== LISTED RECORDS ==

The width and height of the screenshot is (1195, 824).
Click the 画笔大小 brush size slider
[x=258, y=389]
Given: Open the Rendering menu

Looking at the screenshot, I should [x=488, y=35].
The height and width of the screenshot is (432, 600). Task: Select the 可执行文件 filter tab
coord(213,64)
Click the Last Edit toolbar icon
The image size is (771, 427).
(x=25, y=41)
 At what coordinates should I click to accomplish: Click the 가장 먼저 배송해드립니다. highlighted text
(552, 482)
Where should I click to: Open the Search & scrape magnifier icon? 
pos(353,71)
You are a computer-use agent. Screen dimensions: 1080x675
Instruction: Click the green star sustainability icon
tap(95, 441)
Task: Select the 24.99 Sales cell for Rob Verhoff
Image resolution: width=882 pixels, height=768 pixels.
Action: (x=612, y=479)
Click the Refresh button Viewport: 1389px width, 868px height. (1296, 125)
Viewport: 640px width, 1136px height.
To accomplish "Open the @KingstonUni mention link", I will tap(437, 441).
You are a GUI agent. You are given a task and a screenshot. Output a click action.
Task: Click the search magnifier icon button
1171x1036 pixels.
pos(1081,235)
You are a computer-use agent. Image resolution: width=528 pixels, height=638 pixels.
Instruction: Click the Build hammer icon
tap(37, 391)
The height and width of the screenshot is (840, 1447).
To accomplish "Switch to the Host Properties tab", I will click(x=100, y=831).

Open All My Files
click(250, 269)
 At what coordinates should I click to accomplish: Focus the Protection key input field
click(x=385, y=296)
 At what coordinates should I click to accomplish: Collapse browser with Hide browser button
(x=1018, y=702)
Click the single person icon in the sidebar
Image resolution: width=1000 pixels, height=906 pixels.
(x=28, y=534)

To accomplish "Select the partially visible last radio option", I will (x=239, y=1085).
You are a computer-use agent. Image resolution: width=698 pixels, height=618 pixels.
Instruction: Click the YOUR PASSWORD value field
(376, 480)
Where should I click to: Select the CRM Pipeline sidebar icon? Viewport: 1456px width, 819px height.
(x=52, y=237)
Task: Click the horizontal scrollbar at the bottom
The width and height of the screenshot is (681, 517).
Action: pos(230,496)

===

• EXERCISE DESCRIPTION:
Gather every line of the items above that contains the string "computer", and copy each one in full.

• SOLUTION TO THE PROBLEM:
You are a computer-use agent. Screen dimensions: 1080x675
You are a computer-use agent. Image resolution: width=528 pixels, height=638 pixels.
You are a computer-use agent. Image resolution: width=698 pixels, height=618 pixels.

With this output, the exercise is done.